* [Exercise details]: Reproduce the opening lines of the records exactly, please, stopping after the line that contains "You are a computer-use agent. Viewport: 830px".

■ ■ ■ ■ ■ ■ ■

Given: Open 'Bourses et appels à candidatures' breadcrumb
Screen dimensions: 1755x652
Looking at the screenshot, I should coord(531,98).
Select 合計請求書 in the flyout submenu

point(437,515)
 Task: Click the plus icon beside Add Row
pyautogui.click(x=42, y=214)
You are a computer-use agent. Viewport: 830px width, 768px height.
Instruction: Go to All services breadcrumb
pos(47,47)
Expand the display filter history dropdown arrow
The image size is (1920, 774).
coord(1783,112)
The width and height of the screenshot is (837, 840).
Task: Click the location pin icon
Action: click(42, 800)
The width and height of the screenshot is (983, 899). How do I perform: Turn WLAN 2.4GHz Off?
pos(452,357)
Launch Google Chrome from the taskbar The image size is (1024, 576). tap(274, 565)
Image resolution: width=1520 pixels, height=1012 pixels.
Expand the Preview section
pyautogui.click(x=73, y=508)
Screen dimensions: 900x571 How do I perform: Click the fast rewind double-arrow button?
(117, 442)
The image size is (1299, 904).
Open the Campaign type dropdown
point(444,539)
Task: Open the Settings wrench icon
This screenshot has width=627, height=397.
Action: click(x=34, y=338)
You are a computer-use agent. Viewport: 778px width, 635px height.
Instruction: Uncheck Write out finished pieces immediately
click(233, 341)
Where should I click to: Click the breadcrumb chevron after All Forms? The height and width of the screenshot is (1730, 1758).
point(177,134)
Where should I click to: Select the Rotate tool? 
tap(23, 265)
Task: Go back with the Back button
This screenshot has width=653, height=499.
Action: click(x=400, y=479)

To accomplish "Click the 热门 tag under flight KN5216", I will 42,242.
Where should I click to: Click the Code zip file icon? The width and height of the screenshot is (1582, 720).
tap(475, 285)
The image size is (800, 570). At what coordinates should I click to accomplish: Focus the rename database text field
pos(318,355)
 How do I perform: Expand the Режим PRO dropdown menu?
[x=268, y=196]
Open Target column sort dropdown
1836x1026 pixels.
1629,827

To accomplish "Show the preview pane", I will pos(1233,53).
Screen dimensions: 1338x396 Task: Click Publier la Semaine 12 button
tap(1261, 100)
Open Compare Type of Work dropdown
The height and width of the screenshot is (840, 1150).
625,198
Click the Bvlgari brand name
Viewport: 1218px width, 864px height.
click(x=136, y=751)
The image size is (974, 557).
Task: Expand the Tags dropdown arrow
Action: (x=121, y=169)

■ ■ ■ ■ ■ ■ ■

* [Task response]:
Given: Open 'Bourses et appels à candidatures' breadcrumb
Screen dimensions: 1755x652
Looking at the screenshot, I should coord(531,98).
Select 合計請求書 in the flyout submenu

point(437,515)
 Task: Click the plus icon beside Add Row
pyautogui.click(x=42, y=214)
You are a computer-use agent. Viewport: 830px width, 768px height.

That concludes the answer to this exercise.